The Chinese Yuan closed flat against the greenback amid the holiday season. In the latest news, after returning from a holiday-extended weekend, the Shanghai Composite surged 0.68% and the Shenzhen Component gained 0.23% on Thursday, as China's central bank committed to utilizing appropriate powers to assist soften the impact of Covid-19 on the economy. The People's Bank of China (PBOC) offered monetary policy support to provide enough liquidity, assist banks in better meeting the financing needs of the real economy, and encourage consumer recovery. Investors also considered the dismal Chinese industrial and service activity statistics, which shrunk further in April amid growing viral lockdowns, emphasizing the need for stronger state support or even a change in Covid policy.

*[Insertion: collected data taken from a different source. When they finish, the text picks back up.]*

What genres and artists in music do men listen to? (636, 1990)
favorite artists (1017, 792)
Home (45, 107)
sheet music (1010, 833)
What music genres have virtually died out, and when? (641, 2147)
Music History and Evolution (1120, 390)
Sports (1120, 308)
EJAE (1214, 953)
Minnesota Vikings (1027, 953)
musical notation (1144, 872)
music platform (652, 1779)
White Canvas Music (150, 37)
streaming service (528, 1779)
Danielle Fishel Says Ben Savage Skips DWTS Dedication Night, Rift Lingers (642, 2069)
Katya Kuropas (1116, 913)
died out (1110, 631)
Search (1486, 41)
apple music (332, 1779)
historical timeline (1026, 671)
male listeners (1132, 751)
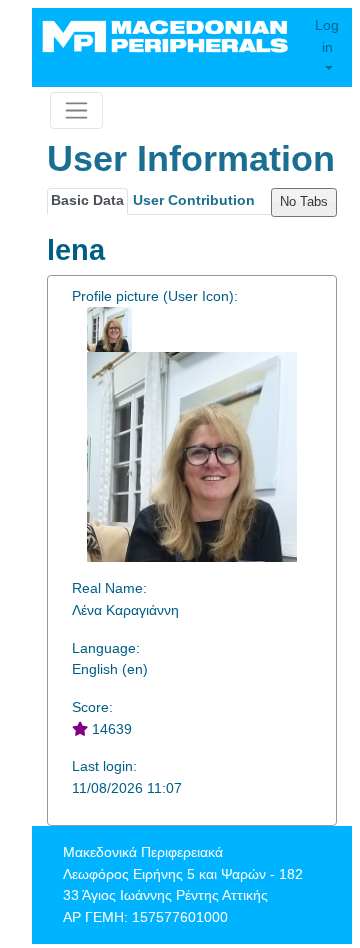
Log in (327, 36)
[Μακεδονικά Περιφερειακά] (167, 36)
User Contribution (194, 200)
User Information (191, 158)
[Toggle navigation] (76, 110)
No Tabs (304, 202)
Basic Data (87, 200)
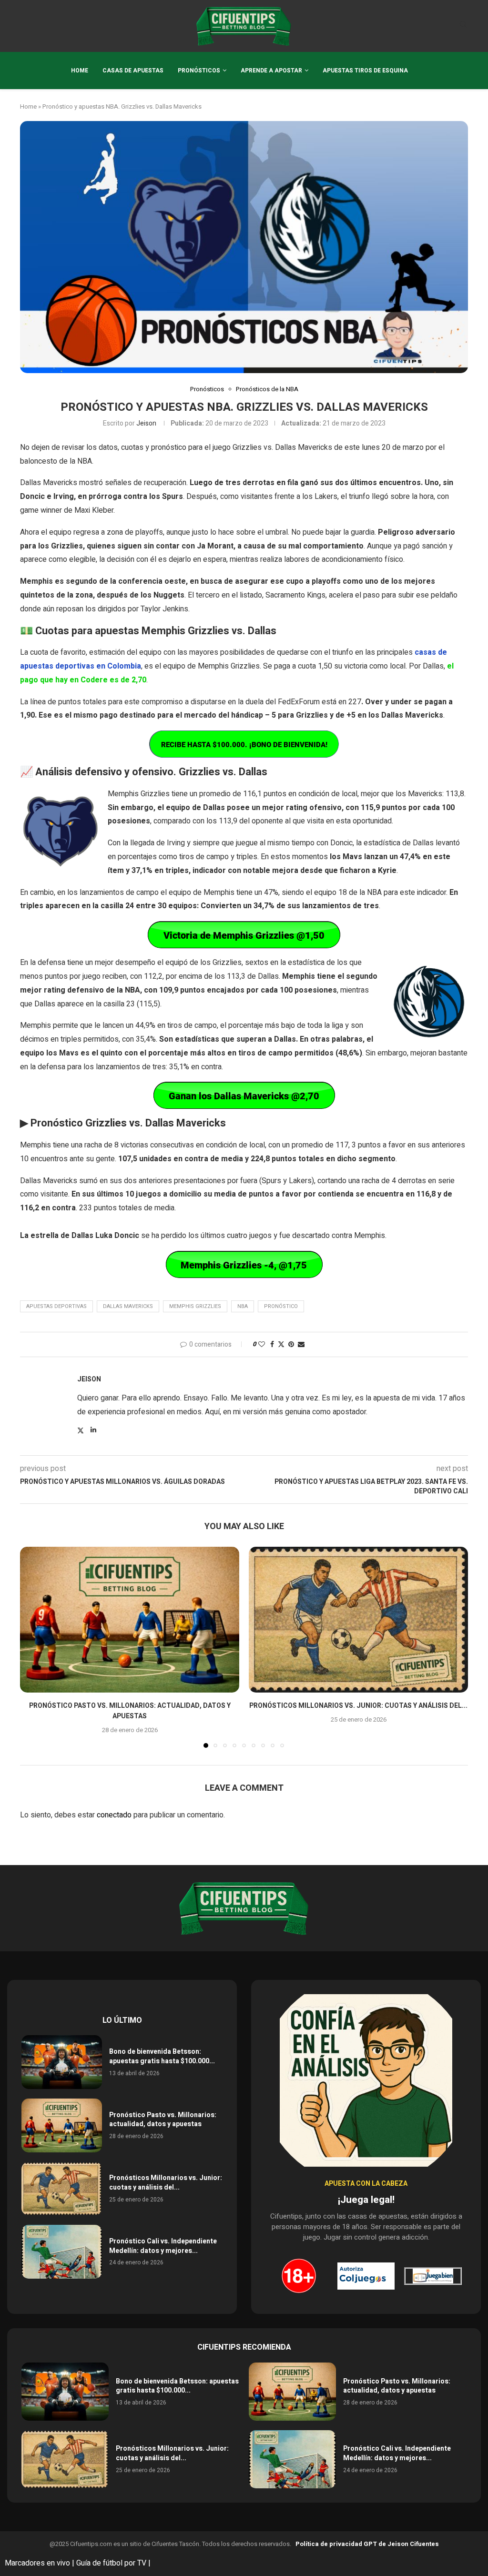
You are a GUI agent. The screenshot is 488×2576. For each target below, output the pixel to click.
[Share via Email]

As expected, the Central Bank (BCB) increased yesterday the basic interest rate (SELIC) by 100 basis points, from 11.75% to 12.75% per annum. In addition, the monetary authority signaled a smaller increase next month amid double-digit inflation and rising price expectations and above official goals. At the same time, the Fed also raised its benchmark interest rate by 0.5% point, however, ruled out a further 0.75% point increase at the next bank meetings. Both events favored the Brazilian currency, which closed 0.88% higher against the greenback in the previous session. Meanwhile, Brazil is in one of the tightening cycles of the most aggressive interest rates in the world, struggling to control the price spiral driven first by the impact of the coronavirus pandemic and then by the war in Ukraine. The last IPCA registered 11.3%, well above the bank's target center of 3.5%. In general, the BCB faces a difficult dilemma to slow down inflation without slowing down the economy so hard that it hampers growth. Elsewhere, rising inflation and a sluggish economy are weaknesses for President Jair Bolsonaro, who is running for re-election in October, and currently, he is behind ex-president Lula in the polls of intention to vote.